┌─ RECORDED DATA
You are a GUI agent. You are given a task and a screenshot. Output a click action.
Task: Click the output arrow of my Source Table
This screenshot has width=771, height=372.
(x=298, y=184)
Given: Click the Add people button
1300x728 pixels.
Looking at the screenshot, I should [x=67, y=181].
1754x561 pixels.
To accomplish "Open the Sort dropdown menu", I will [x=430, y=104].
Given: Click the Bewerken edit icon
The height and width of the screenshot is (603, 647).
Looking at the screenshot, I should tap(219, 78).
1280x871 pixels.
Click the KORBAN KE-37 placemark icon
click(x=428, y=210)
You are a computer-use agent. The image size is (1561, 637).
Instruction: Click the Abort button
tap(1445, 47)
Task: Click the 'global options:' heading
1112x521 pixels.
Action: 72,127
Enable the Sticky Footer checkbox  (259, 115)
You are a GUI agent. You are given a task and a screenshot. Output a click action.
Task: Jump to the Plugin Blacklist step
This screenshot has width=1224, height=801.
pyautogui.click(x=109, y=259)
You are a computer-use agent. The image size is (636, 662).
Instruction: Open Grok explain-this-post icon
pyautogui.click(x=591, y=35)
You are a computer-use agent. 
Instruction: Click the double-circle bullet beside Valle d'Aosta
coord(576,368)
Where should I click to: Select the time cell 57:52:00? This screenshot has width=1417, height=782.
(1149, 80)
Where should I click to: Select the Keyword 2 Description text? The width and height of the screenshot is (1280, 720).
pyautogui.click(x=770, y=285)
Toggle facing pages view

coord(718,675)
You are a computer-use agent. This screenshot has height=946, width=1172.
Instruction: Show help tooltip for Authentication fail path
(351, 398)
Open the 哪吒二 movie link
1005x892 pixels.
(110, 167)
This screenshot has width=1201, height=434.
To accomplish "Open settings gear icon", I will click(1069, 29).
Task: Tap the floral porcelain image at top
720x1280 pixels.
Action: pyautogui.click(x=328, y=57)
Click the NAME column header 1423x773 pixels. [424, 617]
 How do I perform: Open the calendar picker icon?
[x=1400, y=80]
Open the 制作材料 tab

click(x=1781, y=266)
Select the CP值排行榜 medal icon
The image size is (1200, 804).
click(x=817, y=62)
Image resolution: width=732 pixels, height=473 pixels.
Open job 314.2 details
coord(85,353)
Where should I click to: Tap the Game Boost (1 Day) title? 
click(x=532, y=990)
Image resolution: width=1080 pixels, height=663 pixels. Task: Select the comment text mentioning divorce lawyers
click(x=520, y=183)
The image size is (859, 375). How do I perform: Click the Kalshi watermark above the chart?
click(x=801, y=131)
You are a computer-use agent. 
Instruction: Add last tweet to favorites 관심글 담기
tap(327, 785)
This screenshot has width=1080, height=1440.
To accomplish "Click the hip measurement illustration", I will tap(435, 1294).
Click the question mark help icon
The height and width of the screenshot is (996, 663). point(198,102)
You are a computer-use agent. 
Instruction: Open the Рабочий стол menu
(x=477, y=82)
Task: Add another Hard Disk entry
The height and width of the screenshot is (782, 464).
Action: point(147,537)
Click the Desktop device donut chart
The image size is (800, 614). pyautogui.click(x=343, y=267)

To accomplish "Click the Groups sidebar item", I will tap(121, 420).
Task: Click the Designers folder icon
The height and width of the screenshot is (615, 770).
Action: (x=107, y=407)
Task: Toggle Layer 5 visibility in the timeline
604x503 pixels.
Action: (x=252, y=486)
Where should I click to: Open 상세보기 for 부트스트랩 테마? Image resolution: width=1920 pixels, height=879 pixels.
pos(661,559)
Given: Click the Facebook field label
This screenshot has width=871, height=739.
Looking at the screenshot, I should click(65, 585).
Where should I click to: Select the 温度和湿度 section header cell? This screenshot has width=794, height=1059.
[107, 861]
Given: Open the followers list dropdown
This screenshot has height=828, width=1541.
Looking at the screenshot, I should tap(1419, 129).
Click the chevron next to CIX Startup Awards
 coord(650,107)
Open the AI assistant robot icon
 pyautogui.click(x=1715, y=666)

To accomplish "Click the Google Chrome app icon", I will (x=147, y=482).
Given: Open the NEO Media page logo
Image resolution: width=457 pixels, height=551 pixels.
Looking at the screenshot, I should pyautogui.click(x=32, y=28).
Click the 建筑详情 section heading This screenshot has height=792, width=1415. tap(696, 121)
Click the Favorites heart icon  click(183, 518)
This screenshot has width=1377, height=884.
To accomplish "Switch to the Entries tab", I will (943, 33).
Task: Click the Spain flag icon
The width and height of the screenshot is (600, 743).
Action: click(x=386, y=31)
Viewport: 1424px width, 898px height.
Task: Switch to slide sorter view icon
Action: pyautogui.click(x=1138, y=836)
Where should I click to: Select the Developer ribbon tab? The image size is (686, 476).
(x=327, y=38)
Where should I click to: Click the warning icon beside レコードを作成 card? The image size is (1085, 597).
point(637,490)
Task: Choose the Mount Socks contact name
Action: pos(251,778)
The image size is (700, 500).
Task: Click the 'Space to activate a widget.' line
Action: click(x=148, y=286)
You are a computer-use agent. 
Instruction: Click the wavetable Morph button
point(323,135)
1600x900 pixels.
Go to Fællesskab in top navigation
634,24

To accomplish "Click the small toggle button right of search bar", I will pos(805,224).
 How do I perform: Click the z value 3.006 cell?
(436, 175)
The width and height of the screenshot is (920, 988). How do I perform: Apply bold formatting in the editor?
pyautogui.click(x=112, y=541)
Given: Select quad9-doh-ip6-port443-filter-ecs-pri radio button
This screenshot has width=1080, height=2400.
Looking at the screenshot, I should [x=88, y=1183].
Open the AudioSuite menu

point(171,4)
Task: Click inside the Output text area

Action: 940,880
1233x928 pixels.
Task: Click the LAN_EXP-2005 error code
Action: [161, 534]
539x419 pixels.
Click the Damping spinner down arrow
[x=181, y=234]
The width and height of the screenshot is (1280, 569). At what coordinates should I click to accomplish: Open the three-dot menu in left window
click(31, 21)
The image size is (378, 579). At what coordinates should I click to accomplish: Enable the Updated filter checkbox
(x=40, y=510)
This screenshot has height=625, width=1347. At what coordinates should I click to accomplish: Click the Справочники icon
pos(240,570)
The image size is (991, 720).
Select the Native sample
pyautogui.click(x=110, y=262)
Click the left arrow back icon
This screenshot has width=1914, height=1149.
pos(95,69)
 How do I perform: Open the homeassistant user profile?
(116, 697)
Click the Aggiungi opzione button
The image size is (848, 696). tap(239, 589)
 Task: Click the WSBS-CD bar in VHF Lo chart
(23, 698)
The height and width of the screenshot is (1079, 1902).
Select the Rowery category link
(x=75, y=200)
└─
*EXERCISE*: Copy out the data exactly, keeping each line whole.

*WRITTEN REPLY*:
You are a GUI agent. You are given a task and a screenshot. Output a click action.
Task: Click the output arrow of my Source Table
This screenshot has width=771, height=372.
(x=298, y=184)
Given: Click the Add people button
1300x728 pixels.
Looking at the screenshot, I should [x=67, y=181].
1754x561 pixels.
To accomplish "Open the Sort dropdown menu", I will [x=430, y=104].
Given: Click the Bewerken edit icon
The height and width of the screenshot is (603, 647).
Looking at the screenshot, I should tap(219, 78).
1280x871 pixels.
Click the KORBAN KE-37 placemark icon
click(x=428, y=210)
You are a computer-use agent. The image size is (1561, 637).
Instruction: Click the Abort button
tap(1445, 47)
Task: Click the 'global options:' heading
1112x521 pixels.
Action: 72,127
Enable the Sticky Footer checkbox  (259, 115)
You are a GUI agent. You are given a task and a screenshot. Output a click action.
Task: Jump to the Plugin Blacklist step
This screenshot has width=1224, height=801.
pyautogui.click(x=109, y=259)
You are a computer-use agent. The image size is (636, 662).
Instruction: Open Grok explain-this-post icon
pyautogui.click(x=591, y=35)
You are a computer-use agent. 
Instruction: Click the double-circle bullet beside Valle d'Aosta
coord(576,368)
Where should I click to: Select the time cell 57:52:00? This screenshot has width=1417, height=782.
(1149, 80)
Where should I click to: Select the Keyword 2 Description text? The width and height of the screenshot is (1280, 720).
pyautogui.click(x=770, y=285)
Toggle facing pages view

coord(718,675)
You are a computer-use agent. This screenshot has height=946, width=1172.
Instruction: Show help tooltip for Authentication fail path
(351, 398)
Open the 哪吒二 movie link
1005x892 pixels.
(110, 167)
This screenshot has width=1201, height=434.
To accomplish "Open settings gear icon", I will click(1069, 29).
Task: Tap the floral porcelain image at top
720x1280 pixels.
Action: pyautogui.click(x=328, y=57)
Click the NAME column header 1423x773 pixels. [424, 617]
 How do I perform: Open the calendar picker icon?
[x=1400, y=80]
Open the 制作材料 tab

click(x=1781, y=266)
Select the CP值排行榜 medal icon
The image size is (1200, 804).
click(x=817, y=62)
Image resolution: width=732 pixels, height=473 pixels.
Open job 314.2 details
coord(85,353)
Where should I click to: Tap the Game Boost (1 Day) title? 
click(x=532, y=990)
Image resolution: width=1080 pixels, height=663 pixels. Task: Select the comment text mentioning divorce lawyers
click(x=520, y=183)
The image size is (859, 375). How do I perform: Click the Kalshi watermark above the chart?
click(x=801, y=131)
You are a computer-use agent. 
Instruction: Add last tweet to favorites 관심글 담기
tap(327, 785)
This screenshot has width=1080, height=1440.
To accomplish "Click the hip measurement illustration", I will tap(435, 1294).
Click the question mark help icon
The height and width of the screenshot is (996, 663). point(198,102)
You are a computer-use agent. 
Instruction: Open the Рабочий стол menu
(x=477, y=82)
Task: Add another Hard Disk entry
The height and width of the screenshot is (782, 464).
Action: point(147,537)
Click the Desktop device donut chart
The image size is (800, 614). pyautogui.click(x=343, y=267)

To accomplish "Click the Groups sidebar item", I will tap(121, 420).
Task: Click the Designers folder icon
The height and width of the screenshot is (615, 770).
Action: (x=107, y=407)
Task: Toggle Layer 5 visibility in the timeline
604x503 pixels.
Action: (x=252, y=486)
Where should I click to: Open 상세보기 for 부트스트랩 테마? Image resolution: width=1920 pixels, height=879 pixels.
pos(661,559)
Given: Click the Facebook field label
This screenshot has width=871, height=739.
Looking at the screenshot, I should click(65, 585).
Where should I click to: Select the 温度和湿度 section header cell? This screenshot has width=794, height=1059.
[107, 861]
Given: Open the followers list dropdown
This screenshot has height=828, width=1541.
Looking at the screenshot, I should tap(1419, 129).
Click the chevron next to CIX Startup Awards
 coord(650,107)
Open the AI assistant robot icon
 pyautogui.click(x=1715, y=666)

To accomplish "Click the Google Chrome app icon", I will (x=147, y=482).
Given: Open the NEO Media page logo
Image resolution: width=457 pixels, height=551 pixels.
Looking at the screenshot, I should pyautogui.click(x=32, y=28).
Click the 建筑详情 section heading This screenshot has height=792, width=1415. tap(696, 121)
Click the Favorites heart icon  click(183, 518)
This screenshot has width=1377, height=884.
To accomplish "Switch to the Entries tab", I will (943, 33).
Task: Click the Spain flag icon
The width and height of the screenshot is (600, 743).
Action: click(x=386, y=31)
Viewport: 1424px width, 898px height.
Task: Switch to slide sorter view icon
Action: pyautogui.click(x=1138, y=836)
Where should I click to: Select the Developer ribbon tab? The image size is (686, 476).
(x=327, y=38)
Where should I click to: Click the warning icon beside レコードを作成 card? The image size is (1085, 597).
point(637,490)
Task: Choose the Mount Socks contact name
Action: pos(251,778)
The image size is (700, 500).
Task: Click the 'Space to activate a widget.' line
Action: click(x=148, y=286)
You are a computer-use agent. 
Instruction: Click the wavetable Morph button
point(323,135)
1600x900 pixels.
Go to Fællesskab in top navigation
634,24

To accomplish "Click the small toggle button right of search bar", I will pos(805,224).
 How do I perform: Click the z value 3.006 cell?
(436, 175)
The width and height of the screenshot is (920, 988). How do I perform: Apply bold formatting in the editor?
pyautogui.click(x=112, y=541)
Given: Select quad9-doh-ip6-port443-filter-ecs-pri radio button
This screenshot has width=1080, height=2400.
Looking at the screenshot, I should [x=88, y=1183].
Open the AudioSuite menu

point(171,4)
Task: Click inside the Output text area

Action: 940,880
1233x928 pixels.
Task: Click the LAN_EXP-2005 error code
Action: [161, 534]
539x419 pixels.
Click the Damping spinner down arrow
[x=181, y=234]
The width and height of the screenshot is (1280, 569). At what coordinates should I click to accomplish: Open the three-dot menu in left window
click(31, 21)
The image size is (378, 579). At what coordinates should I click to accomplish: Enable the Updated filter checkbox
(x=40, y=510)
This screenshot has height=625, width=1347. At what coordinates should I click to accomplish: Click the Справочники icon
pos(240,570)
The image size is (991, 720).
Select the Native sample
pyautogui.click(x=110, y=262)
Click the left arrow back icon
This screenshot has width=1914, height=1149.
pos(95,69)
 How do I perform: Open the homeassistant user profile?
(116, 697)
Click the Aggiungi opzione button
The image size is (848, 696). tap(239, 589)
 Task: Click the WSBS-CD bar in VHF Lo chart
(23, 698)
The height and width of the screenshot is (1079, 1902).
Select the Rowery category link
(x=75, y=200)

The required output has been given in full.